I’ll be honest- up until last week I would have firmly placed myself in the “I hate William Faulkner” camp. I read some of his short stories in high school, was completely unimpressed, and swore that I would only read anything else he had penned under extreme duress.

I think needing to read the book to properly study for the comprehensive test that I need to pass in order to graduate college qualifies as “extreme duress,” doncha think?

So I bought the book. I started to read. And I was immediately transfixed. Not because my perception of Faulkner as a writer had been magically changed after the first page (no, I still thought he sucked), but because I was confused. Why did the book start off with the perspective of Benjy, the mentally challenged youngest child of the Compson family? How are the readers supposed to piece together what is happening when the timeline shifts from present to future in almost every new paragraph? What, exactly, happened to Caddy, the girl who smells like trees and was adored (to the point of obsession) by two of her three brothers?

#### [Extracted material]
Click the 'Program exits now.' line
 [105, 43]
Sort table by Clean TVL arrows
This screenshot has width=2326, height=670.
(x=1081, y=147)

#### [Exercise requirements]
1. Which questions does the writer ask in the paragraph of the Faulkner excerpt that begins "So I bought the book"?
2. Can you resume the piece about reading Faulkner right after its last sentence and carry it on in the same voice?

#### [Responses to the tasks]
1.
- Why did the book start off with the perspective of Benjy, the mentally challenged youngest child of the Compson family?
- How are the readers supposed to piece together what is happening when the timeline shifts from present to future in almost every new paragraph?
- What, exactly, happened to Caddy, the girl who smells like trees and was adored (to the point of obsession) by two of her three brothers?

2.
The best way to get me caught up in a book is to give me a puzzle or a mystery to work out. This one- with the unreliable narrators and changing timelines- really kept me involved. I wasn’t bored while reading. I was frustrated, and confused, and the notes that I wrote in the margins definitely showed that (Example: “Why are there two Quentins? Seriously, bro, why would you give two different characters of different genders the same name? Dammit Faulkner.”). 

But I was never bored. 

I actually ended up being completely enamored with the book, and especially Caddy, the girl who drives the whole damn plot and is basically the heart of the book but never gets a chance to speak for herself. We never see from her perspective- we only see images of her from everyone else’s. It’s a frustrating and brilliant move on Faulkner’s part that leaves us as confused and entranced with Caddy as her brothers are. 

So yeah. I really loved this book. My prejudices were completely unwarranted.

My apologies to Mr. Faulkner.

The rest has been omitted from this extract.